Know when to hold 'em

We answer questions here from followers of our Twitter feed, @family_finances. If you have a question, please post it in the comments section or e-mail it to

QUESTION: On the NPR radio program Marketplace Money last Sunday, the financial experts were discussing setting a target for when to sell an investment, such as if it drops 10 percent in value, or if it rises 10 percent in value, so that investors don’t hold on to an investment too long. If you’d like to do that, what percentage would you suggest? And should the percentage be the same for an investment that’s dropping as one that’s rising?

ANSWER FROM DAN DANFORD: This really depends on the kind of investing you do. If you own individual stocks, then having some targets is helpful. Generally, you want to buy stocks when the price is low, and sell when it's high. A stock is actually a portion of a company, and the value is determined by financial things like revenues, assets, and profitability. But different people have different estimates of those numbers, so two informed people can have different estimates of value.

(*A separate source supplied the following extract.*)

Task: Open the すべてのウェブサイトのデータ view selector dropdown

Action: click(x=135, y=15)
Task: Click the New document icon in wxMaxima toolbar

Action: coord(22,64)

An analogy I sometime use is a house. We can both visit a house and agree that it is a spectacular house. We'll agree on the square footage and building materials and the size and quality of the lot. We can gather information on other, similar houses, and even the level of mortgage rates. But, still, we can reach different conclusions on the house's value. Even if we agree on the exact value, we might argue over a smart purchase price. Let's pretend for a second that the house is "worth" $200,000. Would you pay $300,000 for it? How about $225,000? If you could grab it for $150,000, would you?

Stocks are kind of like that, too. Just because a company is good (or even great) doesn't mean the stock is a smart buy at a particular price. The true value is a moving target, and sometimes the stock will sell for less than value. Other times, it's selling for more. A good stock picker will buy when the price is lower than estimated value, and sell when higher. That sounds easy enough, but it's harder than it sounds.

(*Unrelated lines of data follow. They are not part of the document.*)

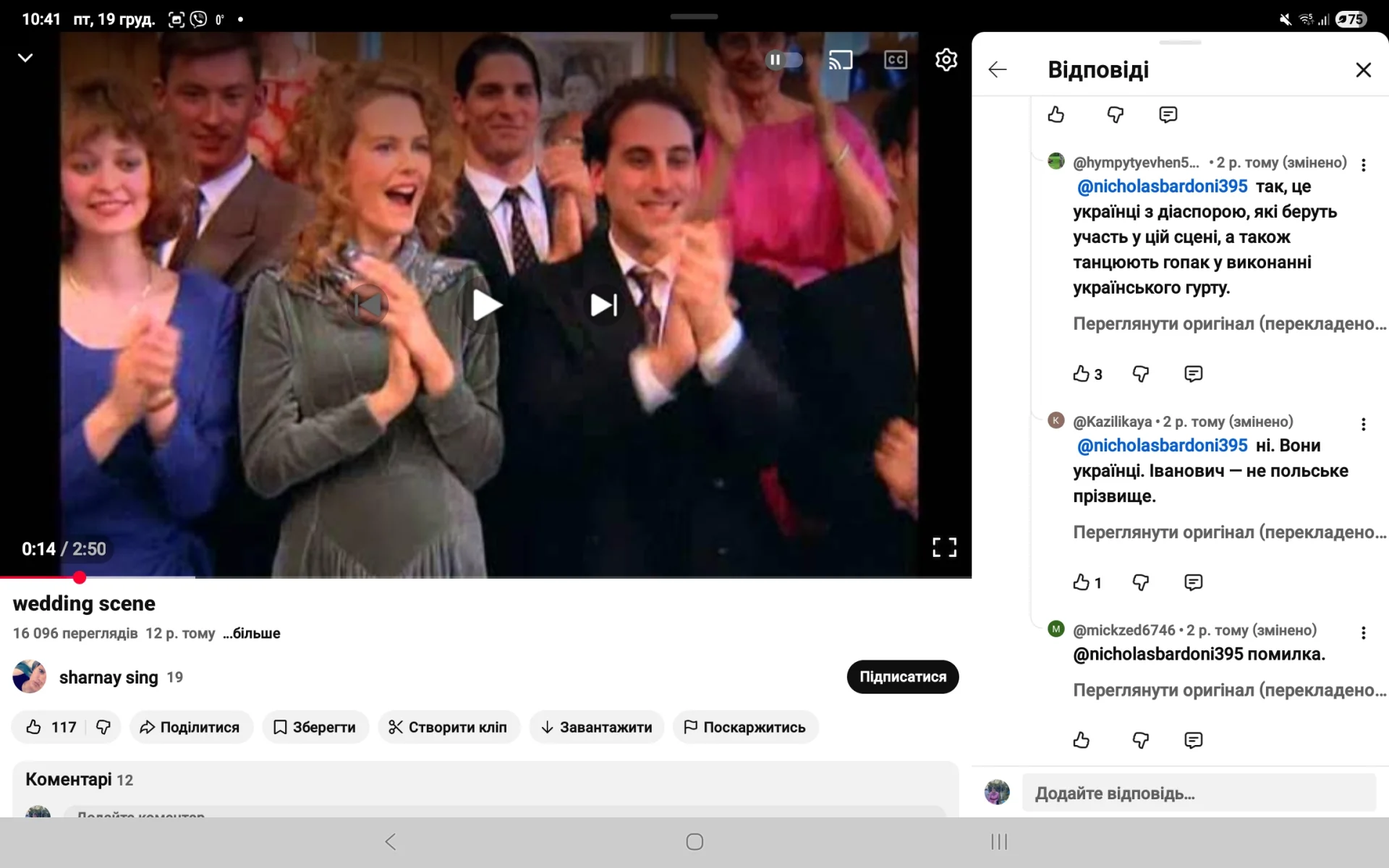This screenshot has height=868, width=1389.
Task: Click the Підписатися subscribe button
Action: pyautogui.click(x=902, y=677)
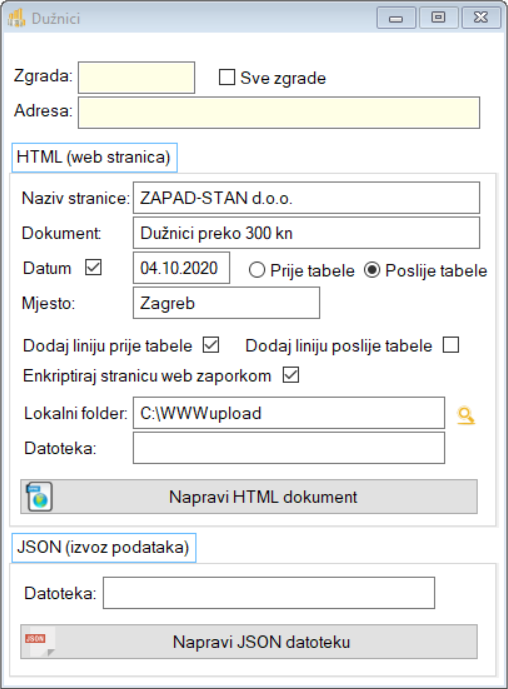Toggle Dodaj liniju prije tabele checkbox
The height and width of the screenshot is (689, 508).
[x=211, y=345]
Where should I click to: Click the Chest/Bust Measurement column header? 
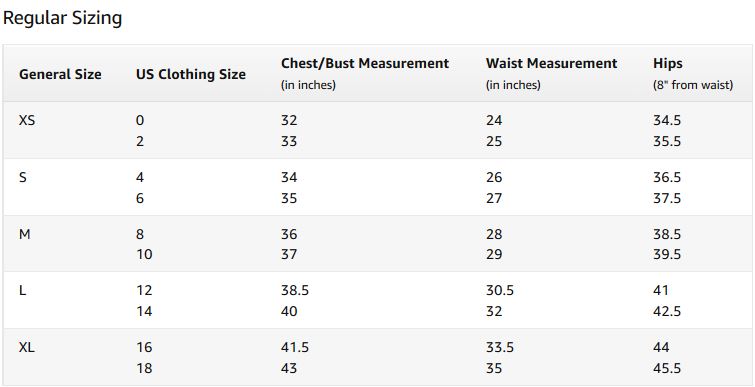[365, 64]
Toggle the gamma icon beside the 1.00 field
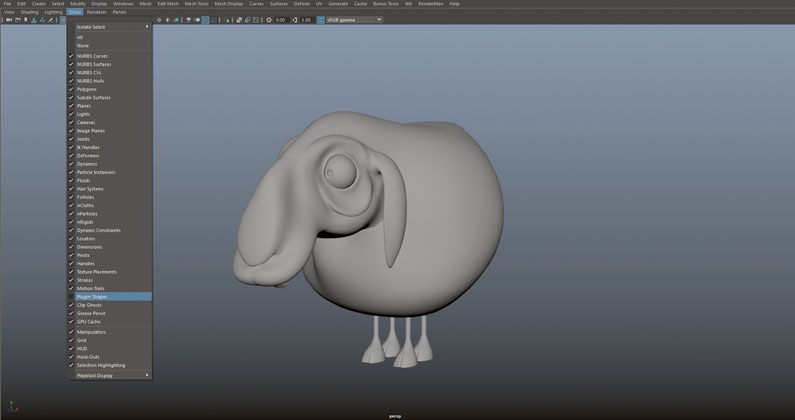Image resolution: width=795 pixels, height=420 pixels. [x=295, y=20]
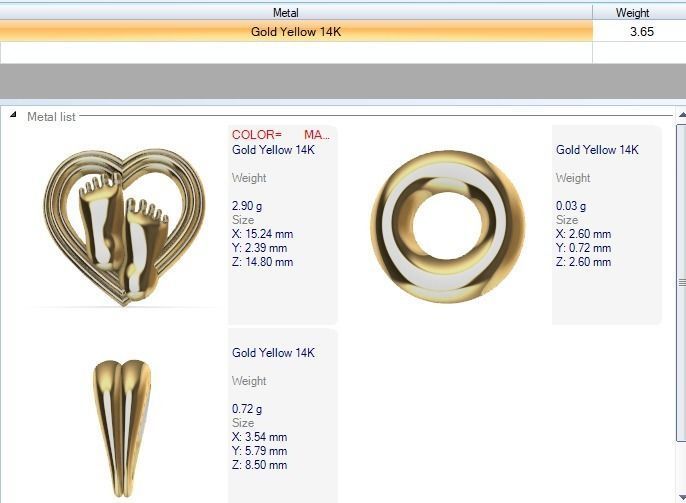Click the 0.03 g weight value
686x503 pixels.
[571, 206]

Now, the idea behind price targets brings some structure to the process. You estimate value, then create a band around that price. When the stock moves one way or the other, you take action. If you were wrong in estimating value, a low target will reduce your risk. You can limit your losses by deciding where to sell before you even buy. On the other hand, a high price target forces you to take profits when they occur. Perhaps this takes some of the emotion out of decision-making.

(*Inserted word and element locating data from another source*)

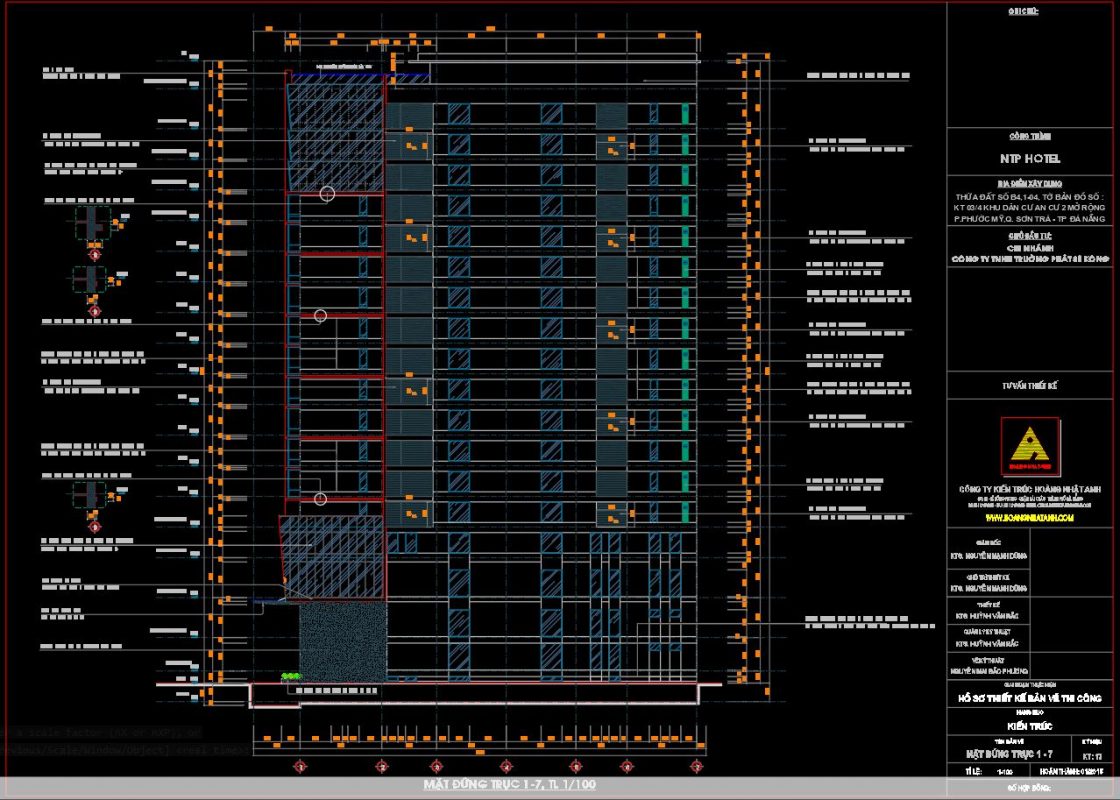Image resolution: width=1120 pixels, height=800 pixels.
Task: Click the green shrub symbol at building base
Action: coord(292,678)
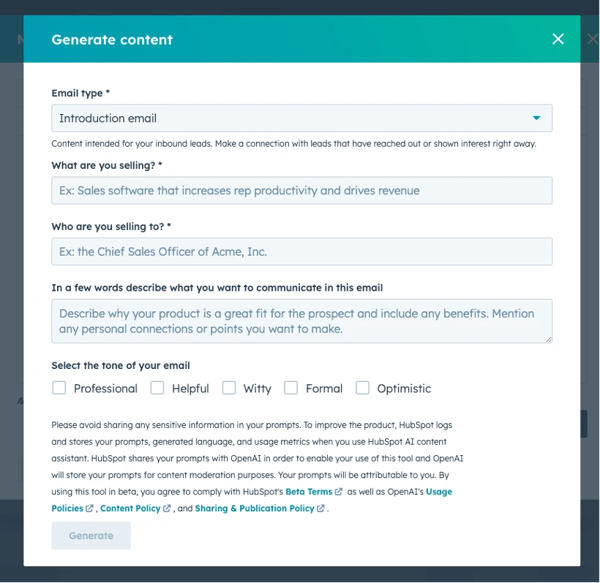Select the Formal tone checkbox
The width and height of the screenshot is (600, 583).
(291, 388)
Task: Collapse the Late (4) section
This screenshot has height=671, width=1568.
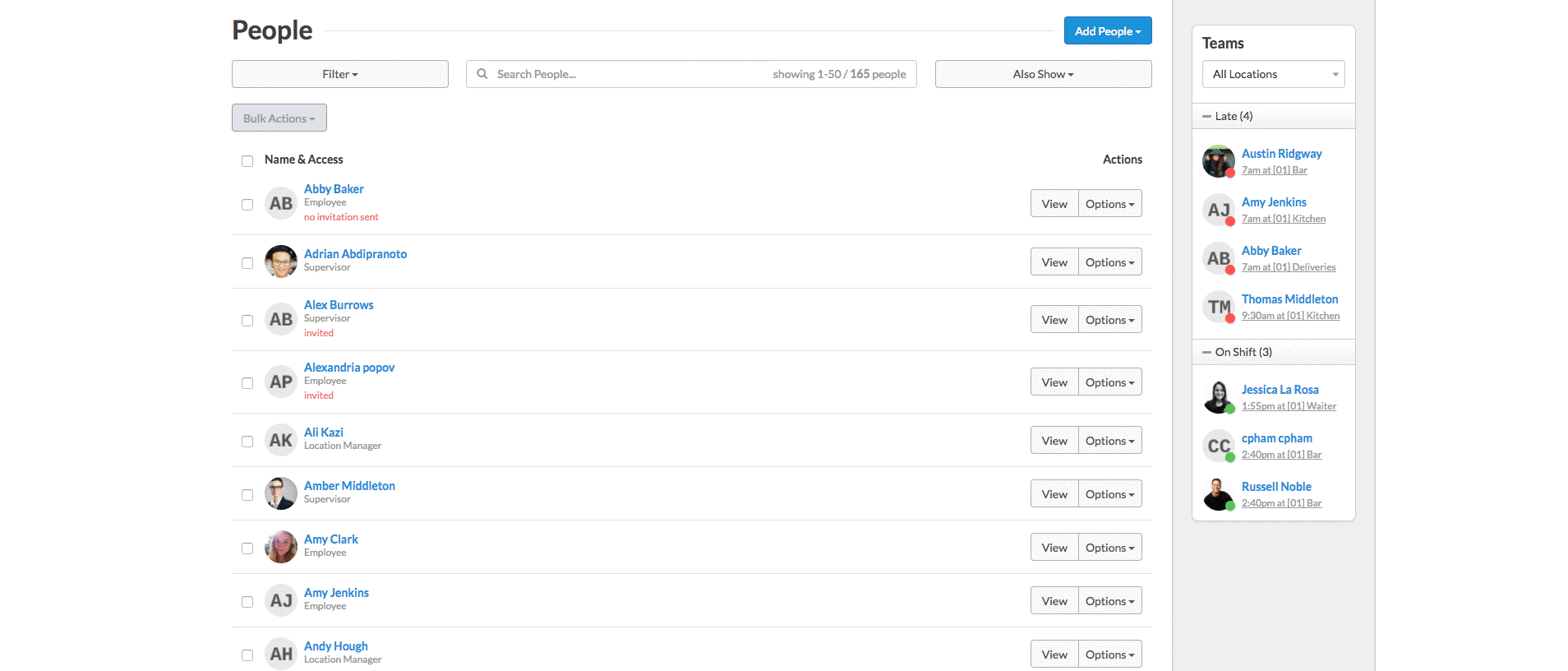Action: tap(1207, 116)
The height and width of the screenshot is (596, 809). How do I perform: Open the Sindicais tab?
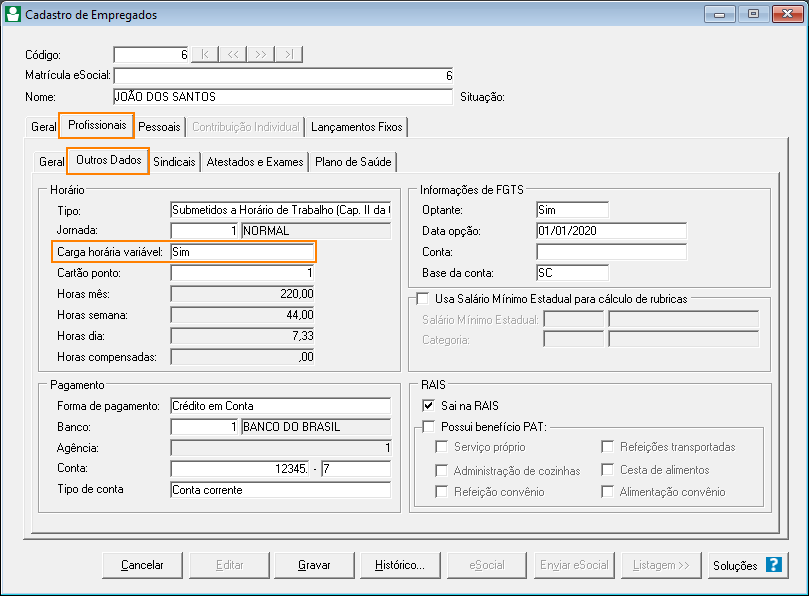click(174, 161)
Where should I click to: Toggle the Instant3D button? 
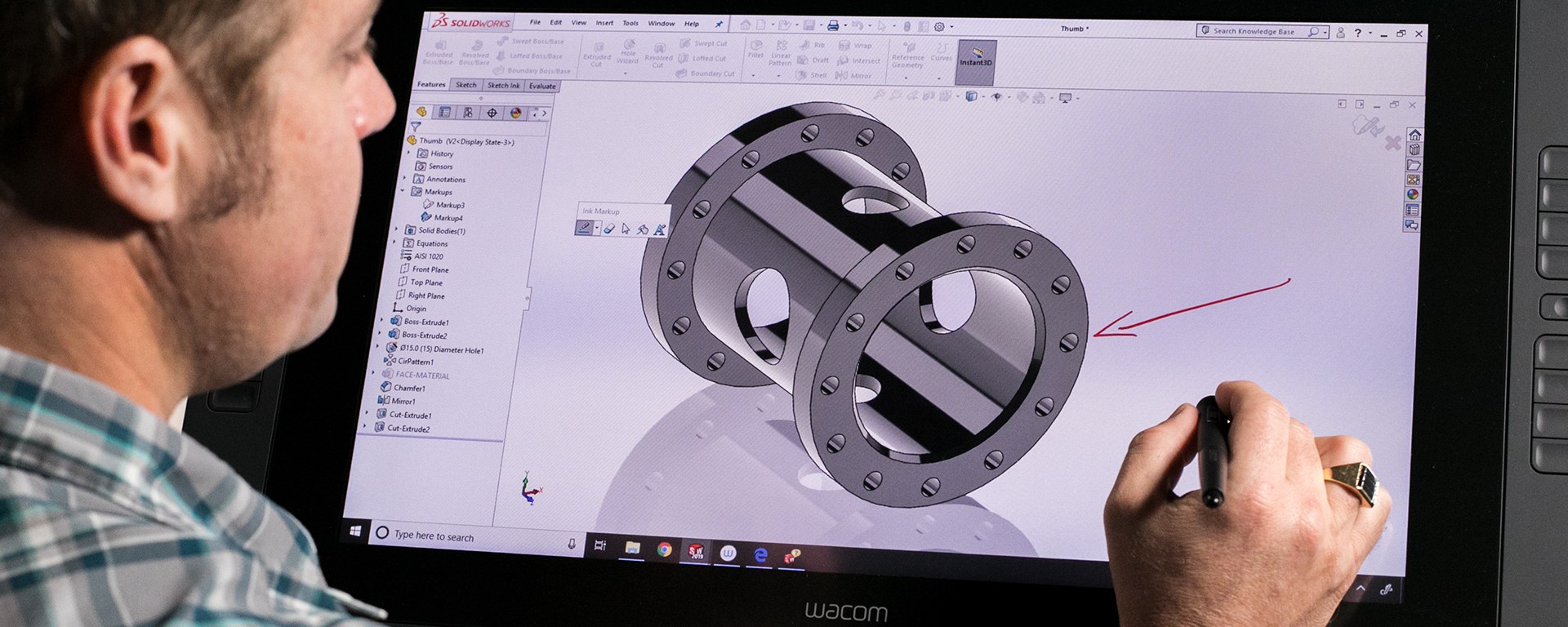[976, 58]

Having said all this, I'm not a big advocate of picking individual stocks. It takes an incredible amount of time and most people can't do it well enough to beat the markets anyway. For most folks, a low-cost index fund will produce better results with less effort. Diversification also reduces risk, and funds do that better than any other option. We use funds in managing million-dollar portfolios, and that's probably the best approach for your IRA or investment account, too.

The best thing that can be said about pricing targets is that they require some forethought about your investments. Too many investors buy the hottest stock or fund without enough thought about the overall strategy or purpose. People focus on the trees, instead of the forest. I'm for anything that brings thoughtful deliberation to investing.